No porta malas guardei o presente que eu lhe comprei!

Eu quero sair correndo, fugir um pouco, aprender a dirigir, pegar um fusca e voar pela estrada com um som no último volume. Comigo, eu qero apenas meus pensamentos como companhia. No porta mala eu guardo o presente que eu lhe comprei neste natal, eu queria lhe encontrar e lhe entregar, mas a sua cabeça dura e sua ignorancia acabou criando um muro alto e sombrio entre nós dois.

Meu estofado está tão novo e as únicas marcas que eu deixei cair sobre ele foram as gotas de algumas ínuteis laágrimas que insistem em cair e deixar um caminho no meu rosto. No banco de trás não levo amigos e naquela mochila verde guardo duas garrafas de bebidas alcoolicas.

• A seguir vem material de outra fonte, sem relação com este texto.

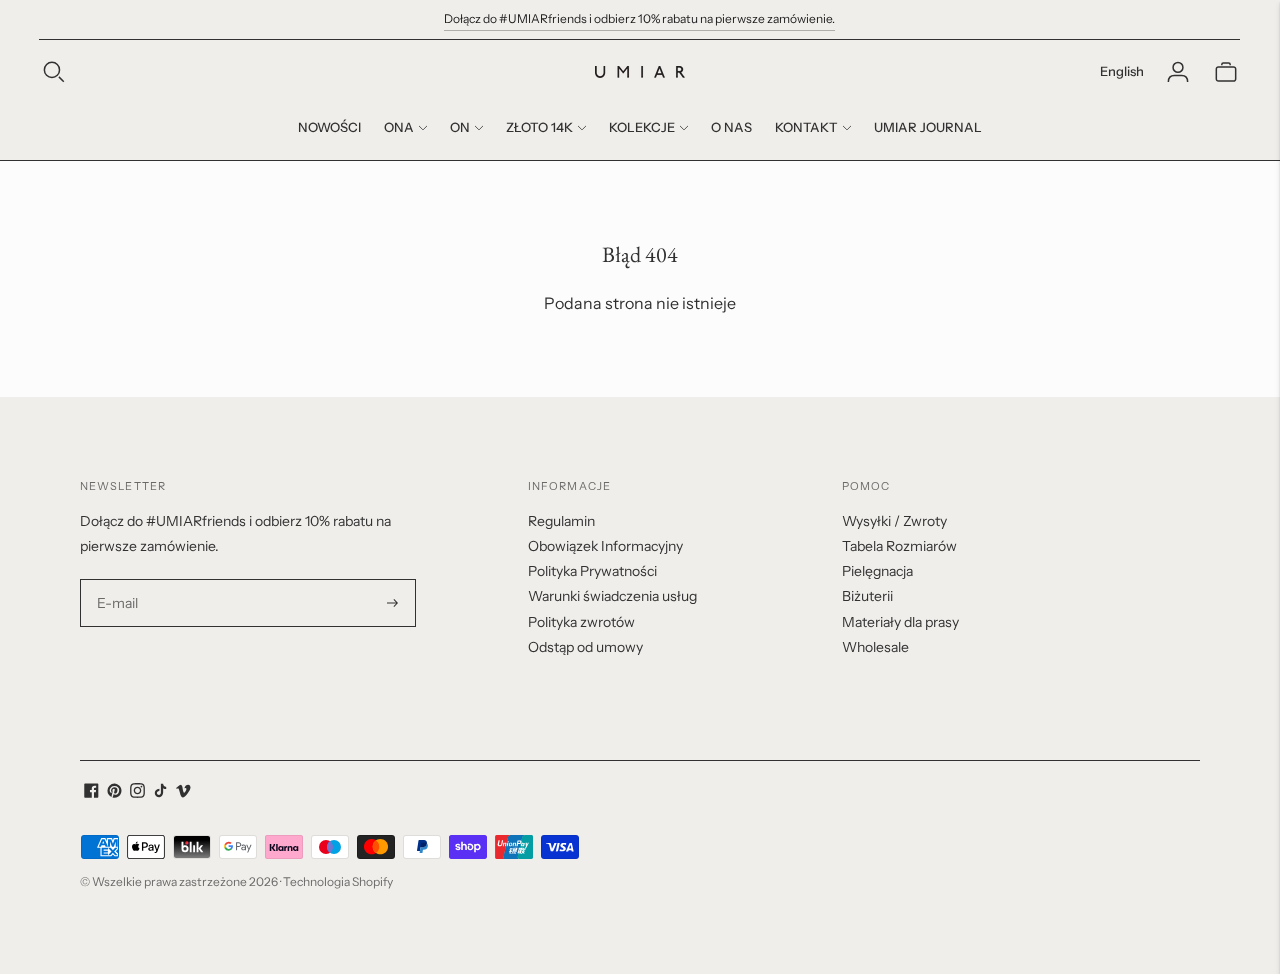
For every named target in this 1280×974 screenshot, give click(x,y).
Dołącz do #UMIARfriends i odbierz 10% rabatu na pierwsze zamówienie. (639, 18)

Elas com certeza não vão deixar meus pensamentos organizados, não vão conseguir montar esse quebra cabeça que é minha vida, mas vão me distrair pelo menos pelo tempo que eu preciso. Estou sendo covarde eu sei, geralmente eu subo no ringue e luto.

Porém, eu ja estou tentando ganhar essa batalha a uns meses e não consigo, irei enlouquecer, preciso de uma pausa, necessito respirar, tentar não pensar nisso, ou pensar de uma maneira diferente. Ja comecei a achar que essa guerra na verdade é comigo mesmo.

Enquanto eu me escondo eu lhe escreverei cartas, quem sabe você não muda seus pensamentos e resolve voltar atras? No fundo eu sei que você tem razão e você está certo, sim eu sei, mas não deveria agir assim dessa forma, a maneira como a gente diz até mesmo um 'adeus' magoa literalmente para sempre!